(The task): Beginning with the line that holds "Where should I" and ending with the last line below, repeat each line exactly, leaving any pictures out.

┌─ Material provided

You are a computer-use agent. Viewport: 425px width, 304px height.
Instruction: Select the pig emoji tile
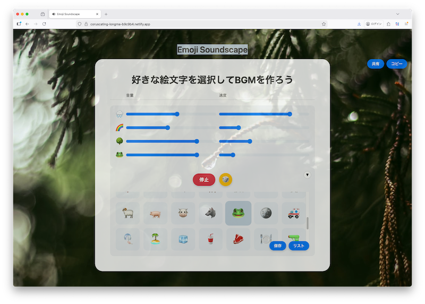pyautogui.click(x=155, y=213)

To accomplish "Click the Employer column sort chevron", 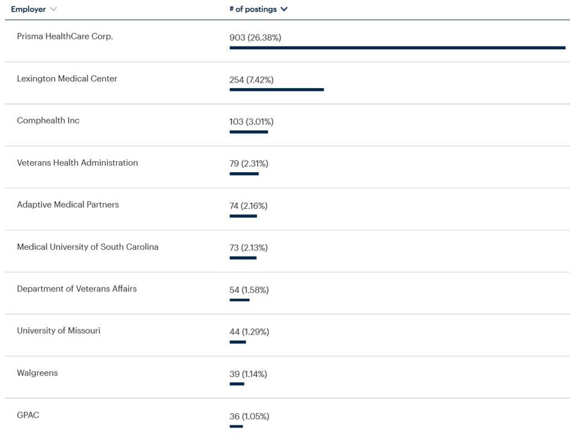I will coord(53,9).
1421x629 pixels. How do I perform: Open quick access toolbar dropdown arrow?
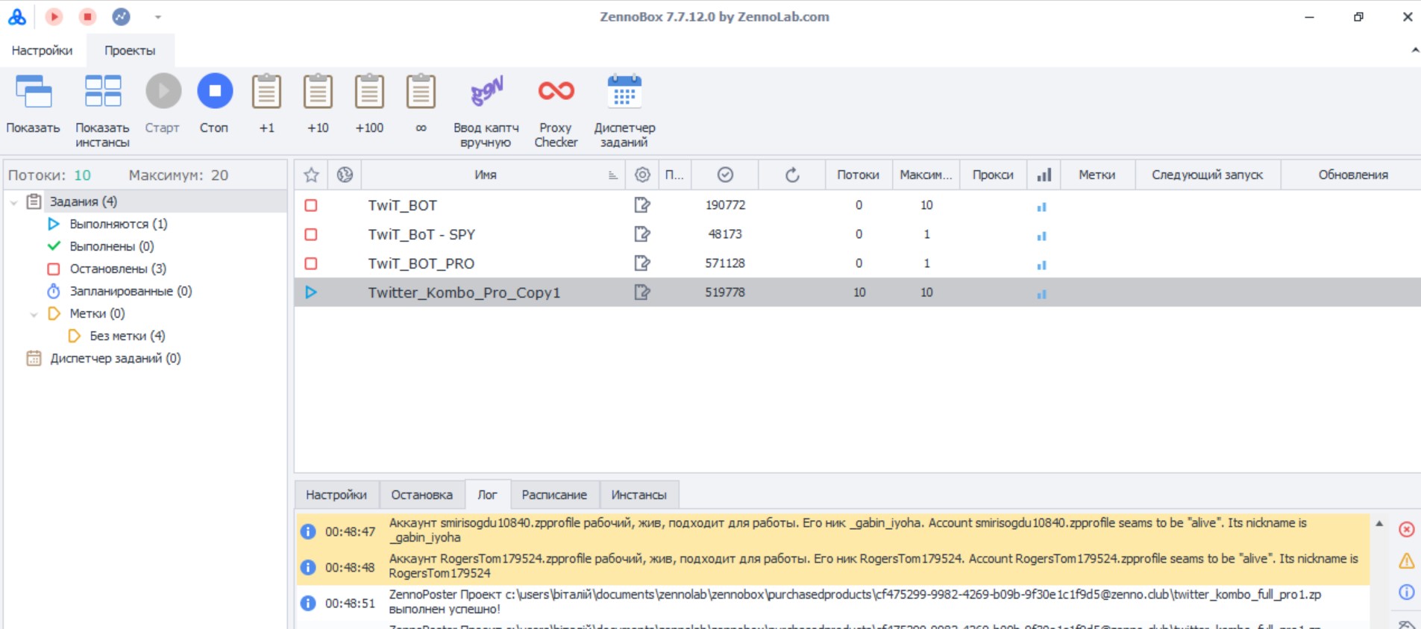click(157, 16)

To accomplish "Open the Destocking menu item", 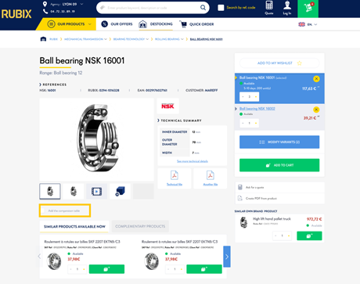I will (x=156, y=24).
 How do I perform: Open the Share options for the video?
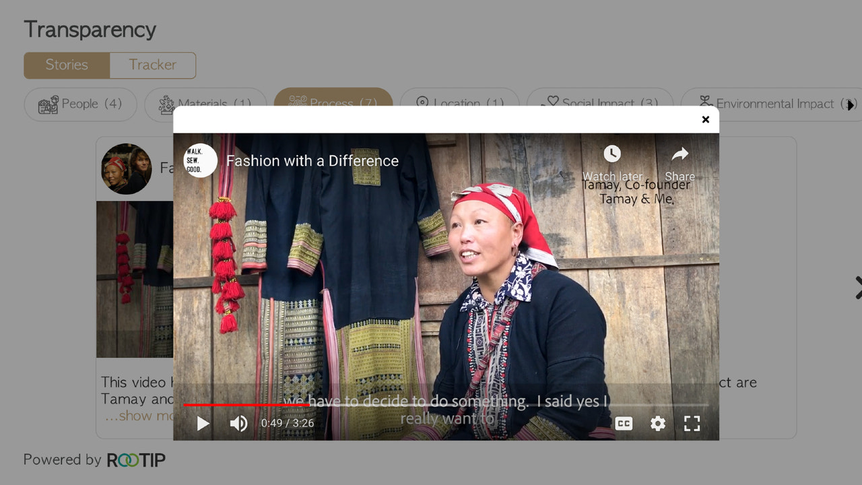coord(680,154)
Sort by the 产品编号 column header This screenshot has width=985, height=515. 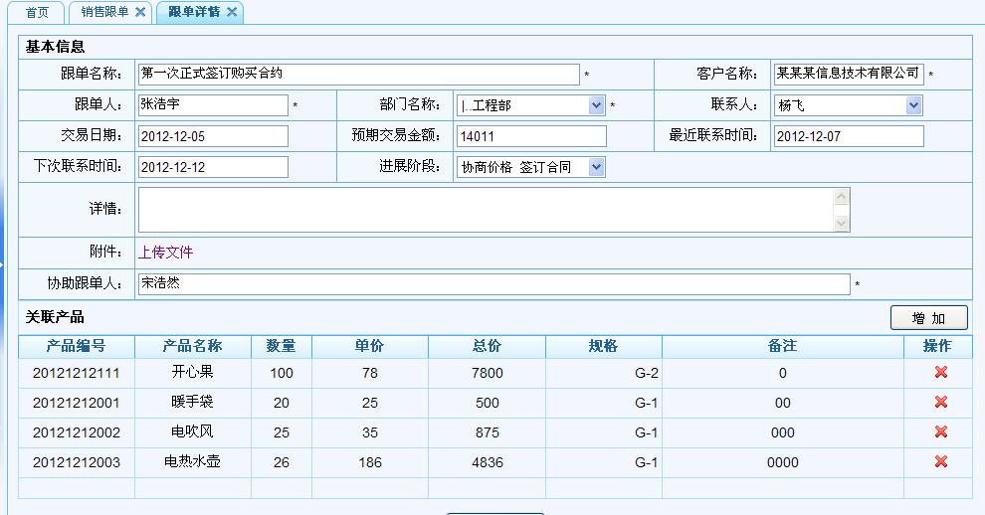[76, 346]

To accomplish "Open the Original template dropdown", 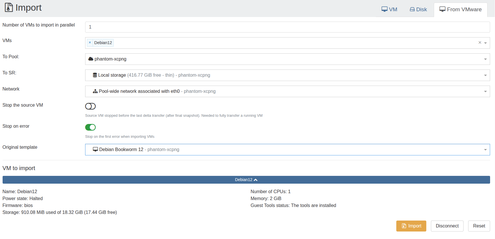I will coord(485,150).
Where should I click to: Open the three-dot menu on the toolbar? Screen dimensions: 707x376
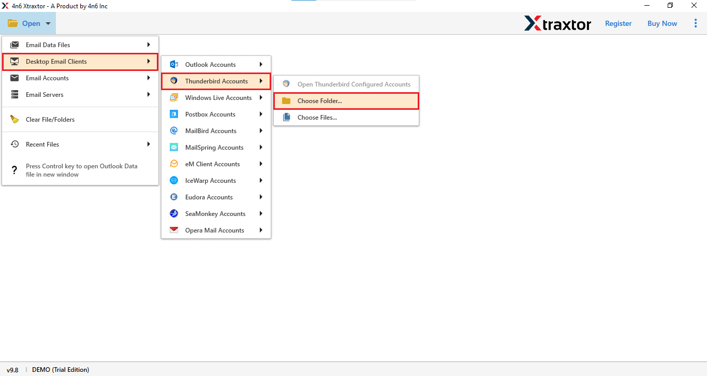pyautogui.click(x=696, y=23)
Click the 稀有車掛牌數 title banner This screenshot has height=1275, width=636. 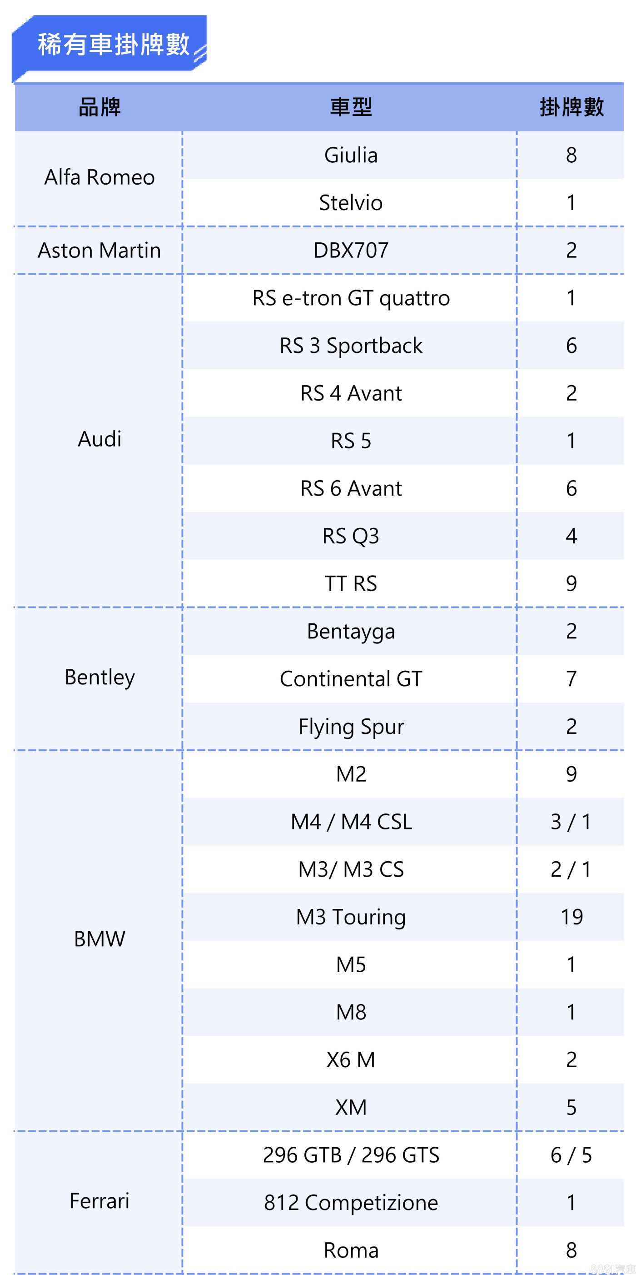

└─

(Answer area):
Where should I click to: Open the three-dot menu on the toolbar? Screen dimensions: 707x376
pyautogui.click(x=696, y=23)
Click the 稀有車掛牌數 title banner This screenshot has height=1275, width=636. 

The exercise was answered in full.